J’ai participé aux recommandations européennes en 2013, et à leur mise à jour en 2019 sur la stratégie de stratification du risque, dans laquelle le score CAC a une place, puis coordonné, avec le Pr Patrick Henry (cardiologue, hôpital Lariboisière à Paris), la recommandation française sur l’évaluation du risque coronaire chez les patients diabétiques. Beaucoup de CHU s’y sont donc mis, mais nous n’avons pas encore de retour dans le monde libéral. D’ailleurs, tous les centres de radiologie ne pratiquent pas le scanner cardiaque, d’autant qu’il faut un logiciel dédié ; mais, dans les centres où il est pratiqué, les prix sont raisonnables (30 € demandés en moyenne pour une cotation de 20 €) et ne représentent donc pas un obstacle. Il faut maintenant laisser aux diabétologues, aux cardiologues et aux radiologues, le temps de s’approprier cette recommandation et de prescrire la mesure du score CAC de façon adéquate.
Quelle est la recommandation lorsque le CAC revient élevé ?
Si le patient est déplacé ou conforté dans le très haut risque cardiovasculaire par le CAC, une ischémie myocardique silencieuse doit être recherchée (et uniquement chez ces patients) par une imagerie de stress plutôt que par une épreuve d’effort simple. C’est possible car grâce au CAC, il y a beaucoup moins de patients à tester qu’auparavant. C’est seulement si une ischémie myocardique silencieuse est retrouvée, qu’une coronarographie est préconisée, le patient étant alors bien sûr pris en charge par le cardiologue : certaines sténoses significatives ainsi détectées pourront être éligibles à une revascularisation.

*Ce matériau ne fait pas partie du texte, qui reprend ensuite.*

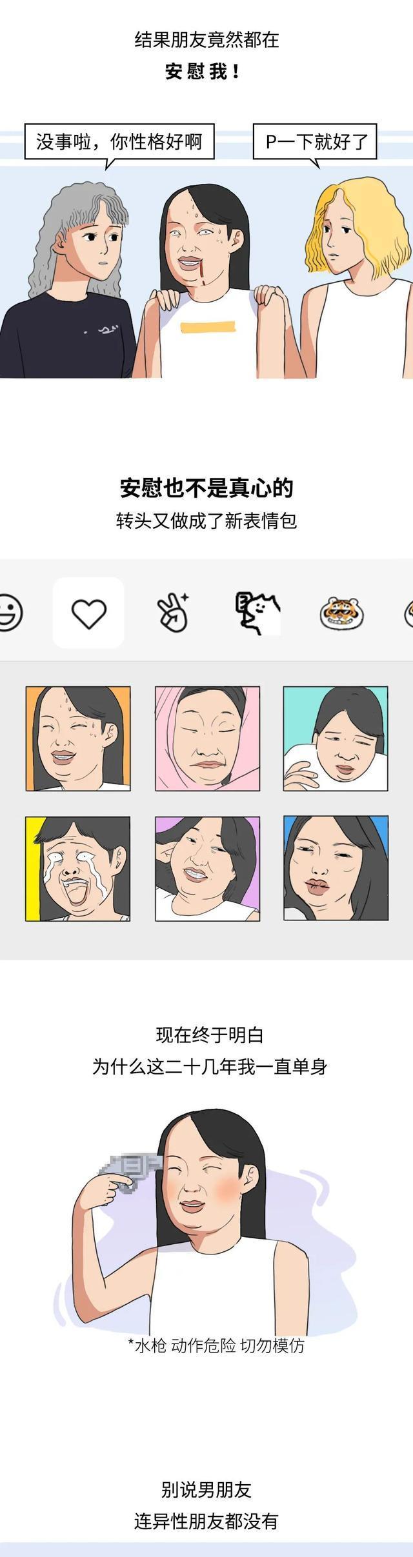Switch to the white cat sticker pack
The width and height of the screenshot is (413, 1557).
pos(257,613)
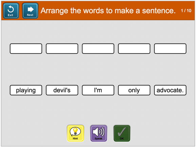Viewport: 196px width, 148px height.
Task: Open the lightbulb Hint button
Action: coord(75,133)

Sur nos 385 patients entrés dans cette stratégie, 10 % avaient une ischémie myocardique silencieuse, mais seulement 15 avaient des sténoses coronaires significatives qui justifiaient d’une revascularisation coronaire : cela donne une idée des proportions ! Selon nos données, à l’avenir, la pratique du CAC permettra de limiter grandement le nombre de patients justifiant la pratique d’une imagerie de stress.
En parallèle, chez les patients avec un CAC élevé, et a fortiori chez ceux avec une IMS, le contrôle renforcé des facteurs de risque et la prescription de médicaments protecteurs du cœur (en particulier les agonistes du récepteur du GLP1 et les inhibiteurs des SGLT2) doit être préconisée. Il est en effet important d’aller jusqu’au bout de la démarche pour ces patients à très haut risque.
Et quelle est la recommandation lorsque le CAC revient plus bas ?
Parmi les patients que nous considérions à risque très élevé selon les critères jusqu’ici en vigueur, les deux tiers ont été reclassés en risque modéré grâce au CAC. Ceux-là doivent juste être surveillés : si leur profil de risque évolue dans les trois à cinq ans, un CAC pourra être refait.